What really happened to Sunday?
02 Aug 2017
Dear LPG,
I just want to say that as we get older things gradually change and we forget to remember what we have lost. We can see this as we look around the streets of the borough. I bet we have all forgotten what the clock tower end of Lewisham high street used to look like before it became a maze of red and white cones.
Something else that has really changed is the way our society views Sundays. Today the shops are open and, while many industries and businesses have always needed to function on this day (transport, hospitals etc.), I think that the government did us a real disservice when they passed ‘The Sunday Trading Act 1994’.
It is good to be able to pop out for a forgotten packet of potatoes or sprouts half an hour before Sunday Lunch, let alone a new settee, but at the expense of so much. Do you remember when the whole family, cousins, aunts, uncles and grandparents included, would conglomerate in one home for Sunday Dinner each week, or regularly go on a day outing? We talked more as opposed to texting and emailing family members and friends, and we really witnessed the younger members of our families grow up as we regularly saw their progress.

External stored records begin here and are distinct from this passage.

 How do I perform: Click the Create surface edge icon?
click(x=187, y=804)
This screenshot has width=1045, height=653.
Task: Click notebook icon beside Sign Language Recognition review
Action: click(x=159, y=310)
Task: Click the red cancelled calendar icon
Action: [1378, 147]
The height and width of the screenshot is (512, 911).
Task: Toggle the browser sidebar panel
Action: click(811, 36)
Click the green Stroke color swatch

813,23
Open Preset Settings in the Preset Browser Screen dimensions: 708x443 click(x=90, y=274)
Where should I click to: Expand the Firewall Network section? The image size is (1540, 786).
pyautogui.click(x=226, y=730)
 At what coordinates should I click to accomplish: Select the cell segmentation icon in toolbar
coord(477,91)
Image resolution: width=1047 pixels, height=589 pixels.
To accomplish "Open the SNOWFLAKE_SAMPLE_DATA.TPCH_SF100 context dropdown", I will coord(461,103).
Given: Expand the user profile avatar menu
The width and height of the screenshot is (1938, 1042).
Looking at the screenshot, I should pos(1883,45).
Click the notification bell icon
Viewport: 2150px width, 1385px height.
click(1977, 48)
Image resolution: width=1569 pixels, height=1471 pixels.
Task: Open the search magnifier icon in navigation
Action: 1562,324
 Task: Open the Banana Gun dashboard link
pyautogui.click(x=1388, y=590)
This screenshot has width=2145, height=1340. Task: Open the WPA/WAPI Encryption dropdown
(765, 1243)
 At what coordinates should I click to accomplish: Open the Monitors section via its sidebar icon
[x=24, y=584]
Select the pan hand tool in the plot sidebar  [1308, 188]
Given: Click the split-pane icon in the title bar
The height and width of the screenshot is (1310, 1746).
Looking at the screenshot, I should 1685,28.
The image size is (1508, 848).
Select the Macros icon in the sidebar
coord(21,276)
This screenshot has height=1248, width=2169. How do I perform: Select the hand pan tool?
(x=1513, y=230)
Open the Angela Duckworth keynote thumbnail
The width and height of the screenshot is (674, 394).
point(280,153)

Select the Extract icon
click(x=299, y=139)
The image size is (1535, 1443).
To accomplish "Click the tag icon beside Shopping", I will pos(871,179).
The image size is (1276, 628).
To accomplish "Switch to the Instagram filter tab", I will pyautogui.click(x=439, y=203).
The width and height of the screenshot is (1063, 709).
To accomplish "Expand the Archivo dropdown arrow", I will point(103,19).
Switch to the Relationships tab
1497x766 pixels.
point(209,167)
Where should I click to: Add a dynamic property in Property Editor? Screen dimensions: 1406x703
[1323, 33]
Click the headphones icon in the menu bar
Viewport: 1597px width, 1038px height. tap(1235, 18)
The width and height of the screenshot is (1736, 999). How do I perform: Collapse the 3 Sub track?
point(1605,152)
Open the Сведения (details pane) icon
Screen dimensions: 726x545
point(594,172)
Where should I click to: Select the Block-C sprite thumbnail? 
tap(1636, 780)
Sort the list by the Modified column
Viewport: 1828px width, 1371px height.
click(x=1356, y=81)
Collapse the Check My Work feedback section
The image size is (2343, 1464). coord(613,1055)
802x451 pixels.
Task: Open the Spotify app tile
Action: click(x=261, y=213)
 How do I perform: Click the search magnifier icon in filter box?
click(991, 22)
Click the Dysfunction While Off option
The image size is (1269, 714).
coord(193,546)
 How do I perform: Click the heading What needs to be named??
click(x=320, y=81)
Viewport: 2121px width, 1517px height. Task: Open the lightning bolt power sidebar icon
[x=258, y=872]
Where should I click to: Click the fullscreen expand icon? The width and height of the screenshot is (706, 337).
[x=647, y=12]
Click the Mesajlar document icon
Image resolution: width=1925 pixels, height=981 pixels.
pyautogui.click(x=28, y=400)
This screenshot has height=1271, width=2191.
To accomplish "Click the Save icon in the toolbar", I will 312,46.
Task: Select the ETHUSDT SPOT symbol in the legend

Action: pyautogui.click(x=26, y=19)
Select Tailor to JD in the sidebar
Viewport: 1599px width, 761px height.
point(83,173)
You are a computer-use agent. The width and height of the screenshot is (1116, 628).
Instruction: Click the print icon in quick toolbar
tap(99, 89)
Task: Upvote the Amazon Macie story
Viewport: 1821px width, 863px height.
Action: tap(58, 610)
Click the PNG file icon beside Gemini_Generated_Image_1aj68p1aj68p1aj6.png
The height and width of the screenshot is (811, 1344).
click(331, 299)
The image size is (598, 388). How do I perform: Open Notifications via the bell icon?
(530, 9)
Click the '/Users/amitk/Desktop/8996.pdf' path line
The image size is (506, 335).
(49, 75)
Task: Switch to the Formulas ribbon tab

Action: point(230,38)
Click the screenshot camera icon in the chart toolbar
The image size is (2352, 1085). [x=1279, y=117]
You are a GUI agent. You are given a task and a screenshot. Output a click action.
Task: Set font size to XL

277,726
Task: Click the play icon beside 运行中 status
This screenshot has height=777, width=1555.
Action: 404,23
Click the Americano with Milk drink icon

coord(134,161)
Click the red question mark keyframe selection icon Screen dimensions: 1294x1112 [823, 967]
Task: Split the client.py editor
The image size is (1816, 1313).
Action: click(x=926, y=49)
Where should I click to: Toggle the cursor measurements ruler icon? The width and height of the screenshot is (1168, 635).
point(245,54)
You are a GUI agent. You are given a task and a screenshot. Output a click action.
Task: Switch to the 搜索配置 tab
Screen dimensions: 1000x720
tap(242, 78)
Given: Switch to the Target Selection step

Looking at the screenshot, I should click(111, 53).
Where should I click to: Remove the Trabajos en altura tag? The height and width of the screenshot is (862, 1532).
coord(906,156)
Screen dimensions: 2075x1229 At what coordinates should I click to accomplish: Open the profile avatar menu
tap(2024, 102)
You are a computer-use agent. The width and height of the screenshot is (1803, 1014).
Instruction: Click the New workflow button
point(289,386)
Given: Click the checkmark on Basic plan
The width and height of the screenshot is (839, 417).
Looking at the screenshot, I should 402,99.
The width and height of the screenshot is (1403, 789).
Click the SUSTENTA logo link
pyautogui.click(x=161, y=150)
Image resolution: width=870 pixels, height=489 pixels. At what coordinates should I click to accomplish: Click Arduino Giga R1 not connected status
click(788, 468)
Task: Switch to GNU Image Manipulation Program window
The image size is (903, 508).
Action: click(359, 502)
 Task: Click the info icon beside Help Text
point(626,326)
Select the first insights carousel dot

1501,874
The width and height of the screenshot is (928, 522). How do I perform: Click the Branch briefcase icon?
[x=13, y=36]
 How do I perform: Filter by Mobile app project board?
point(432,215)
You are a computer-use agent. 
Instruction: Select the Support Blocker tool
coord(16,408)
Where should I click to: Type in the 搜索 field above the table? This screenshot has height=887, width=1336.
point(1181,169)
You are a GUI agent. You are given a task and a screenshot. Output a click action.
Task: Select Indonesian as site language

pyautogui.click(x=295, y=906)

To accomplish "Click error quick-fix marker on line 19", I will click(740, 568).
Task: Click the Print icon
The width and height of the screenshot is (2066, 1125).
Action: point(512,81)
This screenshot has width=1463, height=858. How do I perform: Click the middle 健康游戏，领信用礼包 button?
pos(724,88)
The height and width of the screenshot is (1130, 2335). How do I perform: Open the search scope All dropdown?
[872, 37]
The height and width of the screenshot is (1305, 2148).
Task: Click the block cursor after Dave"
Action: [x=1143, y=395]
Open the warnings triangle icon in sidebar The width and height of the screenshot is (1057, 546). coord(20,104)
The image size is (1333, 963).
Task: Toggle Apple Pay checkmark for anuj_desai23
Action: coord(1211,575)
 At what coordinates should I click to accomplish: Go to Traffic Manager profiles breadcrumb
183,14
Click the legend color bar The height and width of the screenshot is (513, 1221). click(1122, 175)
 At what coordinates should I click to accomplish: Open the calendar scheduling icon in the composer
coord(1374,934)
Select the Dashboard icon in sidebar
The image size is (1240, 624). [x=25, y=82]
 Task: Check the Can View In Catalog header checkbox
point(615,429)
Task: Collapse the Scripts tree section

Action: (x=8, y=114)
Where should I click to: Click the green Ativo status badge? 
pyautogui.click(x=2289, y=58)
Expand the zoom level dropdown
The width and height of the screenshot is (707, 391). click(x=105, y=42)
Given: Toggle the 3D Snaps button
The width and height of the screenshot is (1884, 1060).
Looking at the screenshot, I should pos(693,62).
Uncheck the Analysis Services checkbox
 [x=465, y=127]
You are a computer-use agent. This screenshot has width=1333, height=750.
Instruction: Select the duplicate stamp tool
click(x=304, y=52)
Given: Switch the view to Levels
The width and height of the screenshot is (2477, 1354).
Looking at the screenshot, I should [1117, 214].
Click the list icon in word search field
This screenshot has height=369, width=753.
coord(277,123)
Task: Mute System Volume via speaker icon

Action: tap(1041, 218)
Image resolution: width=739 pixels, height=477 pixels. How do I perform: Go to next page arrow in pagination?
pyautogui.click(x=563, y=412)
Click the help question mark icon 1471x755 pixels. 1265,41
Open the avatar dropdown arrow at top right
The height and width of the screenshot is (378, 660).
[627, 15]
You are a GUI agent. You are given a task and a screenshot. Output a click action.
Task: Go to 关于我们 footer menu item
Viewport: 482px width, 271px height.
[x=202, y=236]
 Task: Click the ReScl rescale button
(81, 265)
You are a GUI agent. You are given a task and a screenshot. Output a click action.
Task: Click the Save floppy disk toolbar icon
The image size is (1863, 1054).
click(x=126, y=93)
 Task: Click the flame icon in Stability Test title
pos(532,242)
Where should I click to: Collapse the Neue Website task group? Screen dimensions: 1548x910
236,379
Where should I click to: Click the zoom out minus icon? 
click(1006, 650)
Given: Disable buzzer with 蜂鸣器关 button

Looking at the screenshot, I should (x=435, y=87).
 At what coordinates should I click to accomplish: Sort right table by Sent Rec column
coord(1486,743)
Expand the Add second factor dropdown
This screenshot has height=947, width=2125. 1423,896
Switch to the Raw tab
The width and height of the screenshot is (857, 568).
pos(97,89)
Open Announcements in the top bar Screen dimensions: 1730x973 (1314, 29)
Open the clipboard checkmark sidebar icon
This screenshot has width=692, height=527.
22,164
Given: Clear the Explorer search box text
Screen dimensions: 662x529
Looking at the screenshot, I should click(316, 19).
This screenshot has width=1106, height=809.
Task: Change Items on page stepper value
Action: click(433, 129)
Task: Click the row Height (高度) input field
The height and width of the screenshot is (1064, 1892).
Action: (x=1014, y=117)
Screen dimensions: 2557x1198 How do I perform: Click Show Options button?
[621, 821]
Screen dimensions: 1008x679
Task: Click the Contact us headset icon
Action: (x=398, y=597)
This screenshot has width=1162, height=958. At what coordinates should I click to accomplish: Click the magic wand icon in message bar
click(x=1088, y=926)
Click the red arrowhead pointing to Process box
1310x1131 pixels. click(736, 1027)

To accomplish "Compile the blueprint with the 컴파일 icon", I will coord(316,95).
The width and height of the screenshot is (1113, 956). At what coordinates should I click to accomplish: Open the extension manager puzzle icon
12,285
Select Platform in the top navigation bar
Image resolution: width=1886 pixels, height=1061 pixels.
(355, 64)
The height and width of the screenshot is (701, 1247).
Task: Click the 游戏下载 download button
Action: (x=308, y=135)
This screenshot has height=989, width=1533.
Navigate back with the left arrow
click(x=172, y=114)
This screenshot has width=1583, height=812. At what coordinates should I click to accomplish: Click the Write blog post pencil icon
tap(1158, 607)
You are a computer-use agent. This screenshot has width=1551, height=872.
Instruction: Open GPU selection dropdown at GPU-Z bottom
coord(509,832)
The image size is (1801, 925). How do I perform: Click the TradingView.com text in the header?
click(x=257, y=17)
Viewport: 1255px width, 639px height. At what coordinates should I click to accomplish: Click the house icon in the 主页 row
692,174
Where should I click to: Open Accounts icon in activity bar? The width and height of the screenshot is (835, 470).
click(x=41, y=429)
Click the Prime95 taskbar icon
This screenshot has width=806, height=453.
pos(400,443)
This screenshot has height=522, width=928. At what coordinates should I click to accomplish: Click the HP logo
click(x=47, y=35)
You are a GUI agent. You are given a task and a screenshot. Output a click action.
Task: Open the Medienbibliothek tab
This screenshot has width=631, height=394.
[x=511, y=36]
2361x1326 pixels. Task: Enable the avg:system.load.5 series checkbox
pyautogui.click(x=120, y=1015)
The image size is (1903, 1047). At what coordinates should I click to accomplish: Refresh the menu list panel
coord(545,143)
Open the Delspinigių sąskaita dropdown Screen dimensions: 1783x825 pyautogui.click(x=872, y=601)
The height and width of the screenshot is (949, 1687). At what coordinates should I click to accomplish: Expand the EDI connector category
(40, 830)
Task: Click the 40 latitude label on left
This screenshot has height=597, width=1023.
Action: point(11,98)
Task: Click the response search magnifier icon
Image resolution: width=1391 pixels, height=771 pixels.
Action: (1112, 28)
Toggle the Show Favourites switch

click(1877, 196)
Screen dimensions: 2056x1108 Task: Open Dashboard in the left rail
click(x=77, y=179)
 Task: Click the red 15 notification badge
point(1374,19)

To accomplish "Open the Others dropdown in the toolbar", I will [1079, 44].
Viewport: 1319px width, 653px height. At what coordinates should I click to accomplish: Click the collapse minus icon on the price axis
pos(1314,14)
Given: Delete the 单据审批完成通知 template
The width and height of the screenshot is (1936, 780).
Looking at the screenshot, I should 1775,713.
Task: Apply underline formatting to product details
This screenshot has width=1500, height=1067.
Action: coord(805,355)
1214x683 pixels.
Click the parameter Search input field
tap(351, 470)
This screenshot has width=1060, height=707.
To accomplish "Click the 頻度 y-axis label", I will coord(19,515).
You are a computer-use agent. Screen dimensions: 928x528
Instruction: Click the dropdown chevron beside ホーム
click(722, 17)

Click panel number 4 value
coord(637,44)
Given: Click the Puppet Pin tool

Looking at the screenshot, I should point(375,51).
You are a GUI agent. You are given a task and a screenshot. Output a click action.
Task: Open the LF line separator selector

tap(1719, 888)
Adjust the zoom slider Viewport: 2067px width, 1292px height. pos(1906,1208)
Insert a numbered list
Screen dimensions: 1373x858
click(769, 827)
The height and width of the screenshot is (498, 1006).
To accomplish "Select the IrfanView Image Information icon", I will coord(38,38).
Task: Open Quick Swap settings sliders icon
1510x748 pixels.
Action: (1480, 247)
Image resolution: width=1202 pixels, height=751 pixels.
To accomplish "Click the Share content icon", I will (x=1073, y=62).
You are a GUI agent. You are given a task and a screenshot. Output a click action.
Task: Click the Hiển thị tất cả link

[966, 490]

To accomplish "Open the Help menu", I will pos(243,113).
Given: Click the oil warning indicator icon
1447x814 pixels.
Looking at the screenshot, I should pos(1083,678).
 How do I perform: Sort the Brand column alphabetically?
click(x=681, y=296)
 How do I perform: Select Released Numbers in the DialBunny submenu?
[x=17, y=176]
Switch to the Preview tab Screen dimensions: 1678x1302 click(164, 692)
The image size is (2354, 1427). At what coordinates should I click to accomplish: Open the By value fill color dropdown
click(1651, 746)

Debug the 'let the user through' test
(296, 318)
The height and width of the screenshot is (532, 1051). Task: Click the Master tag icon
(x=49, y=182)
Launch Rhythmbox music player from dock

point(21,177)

Now, day is night and night is day, and regardless of whether we spend an hour or two of our Sundays at church or not, we never get that day of rest that allowed us to stop and take stock for just a while. Retirement does have that effect on us elders but we are missing so much of our family’s evolution.
Can I appeal for families to make the time to get together a bit more in spite of the changes that this law has had on those who have not arrived at retirement yet?